58 al. 1 LCR – 65 al. 1 LCR – 62 al. 1 LCR – 46 CO – 47 CO

 

Lésée, apprentie de commerce, circulant à cyclomoteur a été a été grièvement blessée le 03.10.2001 dans un accident consécutif à l’inattention d’un conducteur de camion. Agée de vingt ans, elle était enceinte. Amputation de la jambe gauche ; césarienne d’urgence, la vie du fœtus étant menacée. En raison d’une naissance prématurée (33 semaines de grossesse), son fils a souffert d’asphyxie néonatale sévère. Les suites de l’amputation, directes et indirectes, ont nécessité plusieurs autres hospitalisations et interventions chirurgicales, ainsi qu’une difficile réadaptation. Après l’accident et en dépit de ses efforts, elle n’est pas parvenue à achever sa formation. Elle perçoit actuellement une rente entière d’invalidité.

 

TF

Aux termes de l’art. 46 al. 1 CO, la victime de lésions corporelles a droit au remboursement des frais et aux dommages-intérêts qui résultent de son incapacité de travail totale ou partielle, ainsi que de l’atteinte portée à son avenir économique.

Cette disposition prescrit au juge de constater d’abord la perte de gain actuelle, soit celle que le lésé a effectivement subie du jour de l’accident jusqu’à la date de la décision terminant l’instance dans laquelle il est permis d’alléguer pour la dernière fois des faits nouveaux. Le juge doit ensuite évaluer la perte de gain future, en comparant par capitalisation à cette même date les valeurs du revenu que le lésé aurait obtenu à l’avenir sans l’accident, d’une part, et du revenu à attendre d’une activité résiduelle compatible avec l’invalidité, d’autre part (Franz Werro, in Commentaire romand, 2e éd., n° s 7, 11 et 13 ad art. 46 CO).

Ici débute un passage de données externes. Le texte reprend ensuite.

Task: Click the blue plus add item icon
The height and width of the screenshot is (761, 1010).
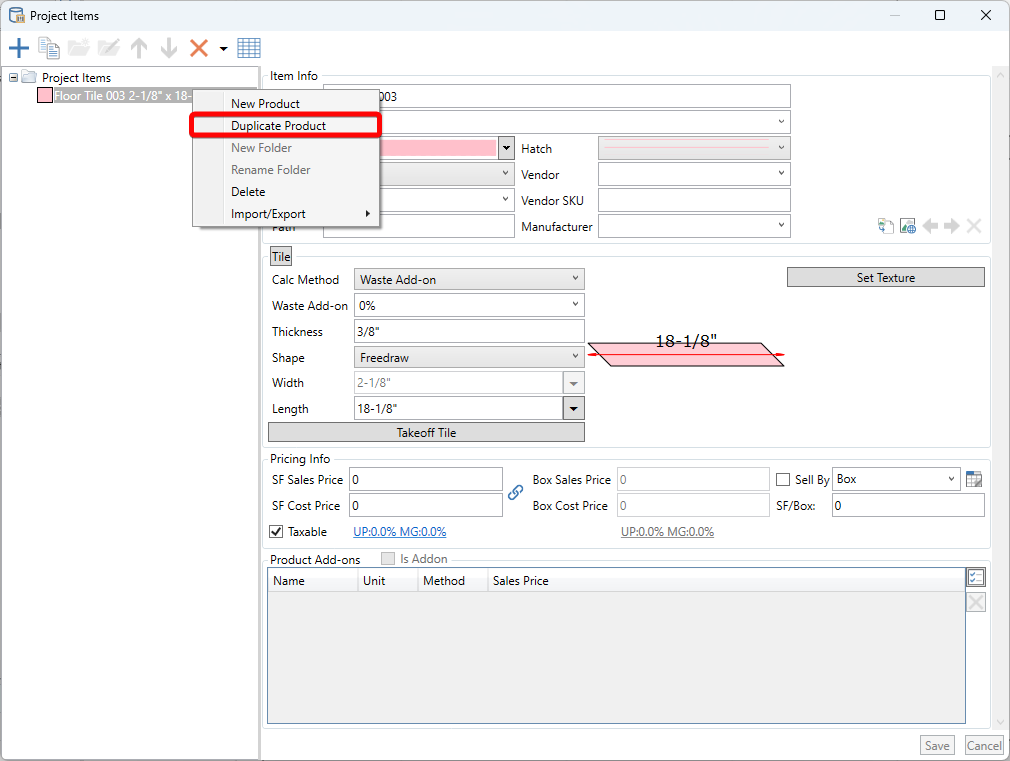Action: point(18,48)
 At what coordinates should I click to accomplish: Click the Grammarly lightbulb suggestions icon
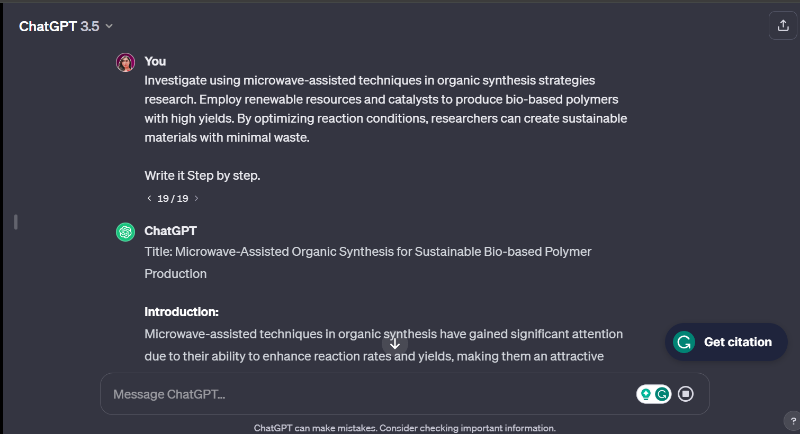coord(646,394)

Les revenus résiduels et hypothétiques doivent être comparés sur la base de salaires nets, après déduction de toutes les cotisations sociales et de prévoyance professionnelle (ATF 136 III 322). La perte de gain future se calcule jusqu’à l’âge de la rente de vieillesse AVS (ATF 123 III 115 consid. 6b p. 118; voir aussi ATF 129 III 135 consid. 4.2.2.3 p. 159). Autant que possible, les pertes de gain doivent être établies de manière concrète (ATF 131 III 360 consid. 5.1 p. 363).

Pour le calcul de la perte de gain future, la lésée n’est pas fondée à réclamer que son revenu hypothétique de 2015 soit augmenté d’un pour cent par année jusqu’à l’âge de la retraite. Cette prétention repose sur une proposition de la doctrine tendant à ce que dans le calcul de la perte de gain future, on prenne systématiquement en considération, par une augmentation forfaitaire d’un pour cent par année, la progression du salaire dont le lésé aurait censément bénéficié en sus de l’adaptation de ce salaire au renchérissement. En l’état de la jurisprudence, cette proposition n’est pas adoptée; une progression future du salaire réel ne doit être prise en considération que si elle apparaît concrètement prévisible au regard de la profession du lésé et des circonstances particulières de son cas (ATF 132 III 321 consid. 3.7.2.1 et 3.7.2.2 p. 337; arrêts 4A_260/2014 du 8 septembre 2014, consid. 6.1; 4A_481/2009 du 26 janvier 2010, consid. 4.2.2). En l’occurrence, une progression du salaire réel n’est pas concrètement prévisible.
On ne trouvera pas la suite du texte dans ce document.